Peer review completion

AR: Author's response | RR: Referee report | ED: Editor decision

ED: Reconsider after major revisions (16 Mar 2022) by Koji Suzuki

AR by Kunshan Gao on behalf of the Authors (16 Mar 2022) Author's response Author's tracked changes Manuscript

ED: Referee Nomination & Report Request started (17 Mar 2022) by Koji Suzuki

RR by Anonymous Referee #2 (13 Apr 2022)

Suggestions for revision or reasons for rejection

April 13, 2022

Reviewer’s comments for
Ms. Ref No.: bg-2021-326
Title: Contrasting responses of phytoplankton productivity between coastal and offshore surface waters in the Taiwan Strait and the South China Sea to short-term seawater acidification
Authors: Guang Gao et al.
Submitted to: Biogeosciences

General comments
The paper is significantly changed in response to review comments. Although the dataset shown in this paper is valuable, the authors fail to show a powerful conclusion. The paper still draws attention in this field’s researchers but may not be enough for the journal Biogeosciences.

Major comments
1. Conclusions, L313. “short SA treatments induced changes in PP were mainly related to pH, light intensity and salinity” Yes, Fig. 6 shows us this. However, I consider that these are not causal relation. Phytoplankton community structures will determine SA induced changes as discussed in Discussion section. In this regard, the present conclusion may be weak.

Specific comments
2. L20. In the present abstract South China Sea is not needed to be abbreviated because the term is used only here.
3. L60. In this manuscript abbreviations are not well managed. For example, the “SCS” appears first time here in the main text. SCS is defined firstly in line 67 and secondly in line 72.
4. L78-79. Ocean acidification --> SA?
5. L175 and 196. uM/kg --> umol/kg
6. L265-268. SA “increased” photosynthetic carbon fixation of three diatoms under lower light intensities but “increased” it under higher light intensities.
7. L275-276. “100 % incident solar irradiances may have high light stress on cells”, but PP was enhanced under higher PAR? Are these consistent?
8. L337. Some papers in the list are not referred to in the revised text.
9. Fig. 2 caption. The unit for TA is still umol/L. The scale of pH should be shown.
10. Fig. 5 and its caption. The authors mainly use the term seawater acidification rather than ocean acidification in the revised manuscript. Here also should be the case. Similar is the case for Fig. 6 and its caption. In Fig. 6 salinity should be non-dimensional.

Hide

RR by Anonymous Referee #1 (23 Apr 2022)

Suggestions for revision or reasons for rejection

Review on ‘Contrasting responses of phytoplankton productivity between coastal and offshore surface waters in the Taiwan Strait and the South China Sea to short-term seawater acidification’ by Guang Gao and coworkers under revision for Biogeosciences

The authors have done a very good job addressing my and the other reviewers concerns and criticism, so that the manuscript improved a lot in the revised version. There are just a few minor edits I would suggest.
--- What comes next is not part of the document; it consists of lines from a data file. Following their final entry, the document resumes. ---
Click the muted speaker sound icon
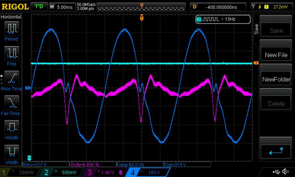Screen dimensions: 295x177 click(286, 171)
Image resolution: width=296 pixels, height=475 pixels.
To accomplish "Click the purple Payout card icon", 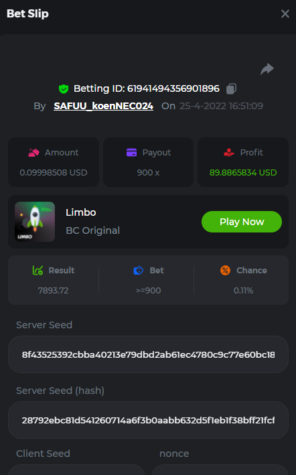I will tap(132, 152).
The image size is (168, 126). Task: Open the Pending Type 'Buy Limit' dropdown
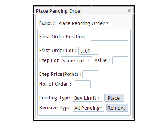coord(87,98)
L28: should read ‘vulnerable to a drop’
L57: The differences of SA relative to the before mentioned OA needs to be explained/made explicit, it is currently not clear that the authors use SA for short-term changes in carbonate chemistry
L78-83: Jumping back and forth between OA and SA, this needs to be made consistent, or explicit (i.e. if referring to different time scales)
L126: should read ‘reached values around 4.50’
L127-130: the abbreviations AC and HC need to be explained and written out when they first appear
L129: should read ‘Samples were incubated’
L188: should read ‘productivity ranged from 99 to 302’
L189: should read ‘from 17 to 306’
L195: please always use the same names for your treatment throughout the manuscript
L195-196: should read ‘pH_total decreased by […], while pCO2 and O2 increased by’
L199-202: similar to the first version of this manuscript, it is still not clear which regions have been compared for the statistical test. Please clarify that you compare continental shelf, slope and deep-water basin stations here
L208: space missing in ‘to14’
L214-217: In a linear regression analysis, the p value only indicated whether the slope of the fit is different from 0, but does not give any indication on how good the fit is. R values of 0.3-0.4 are low, and the fact that most of the data points in figure 6 lay outside of the confidence intervals nicely illustrates this. Therefore, I would not trust these SA-effects too much. See later comment.
L253: ‘limited’ should read ‘limiting’
L261-262: should read ‘The nutrient levels in the basin are usually lower than on the shelf’
L264: should read ‘with increasing light intensity’
L264-268: Given the weak correlation (r=0.31) I would not overinterpret this observation
L277: should read ‘A negative correlation’
L283-286: I don’t fully understand this sentence, this needs to be formulated more clearly. Are you trying to say that the correlation with salinity seems to be an autocorrelation between salinity and insitu pH? If yes, please say so explicitly. This sentence also needs some grammar editing.
L293-294: should read ‘with high abundances of phytoplankton, which is consistent’
L303-306: it is not clear what you mean with the term ‘seasonality’, as you are now discussing some of the environmental variables in more details before. I think species succession should be explicitly mentioned
L318-320: it needs to be made explicitly mentioned that your predictions only hold true if responses to very short-term pH changes are representative for responses to long-term OA trends. I also find these sentences a bit to broad, I don’t think you can claim based on your data that ‘PP in coastal waters would be increased’, there are e.g. a lot of unaffected stations. These statements need to be toned down significantly.

Hide

ED: Publish subject to minor revisions (review by editor) (27 Apr 2022) by Koji Suzuki

Dear Prof. Gao,

We have received two reviews of your revised manuscript from the referees who reviewed the former version of your manuscript. Both referees were pleased to find significant improvements, but they still have some concerns (see below). So we would appreciate it very much if you could make a further revised manuscript following their helpful comments.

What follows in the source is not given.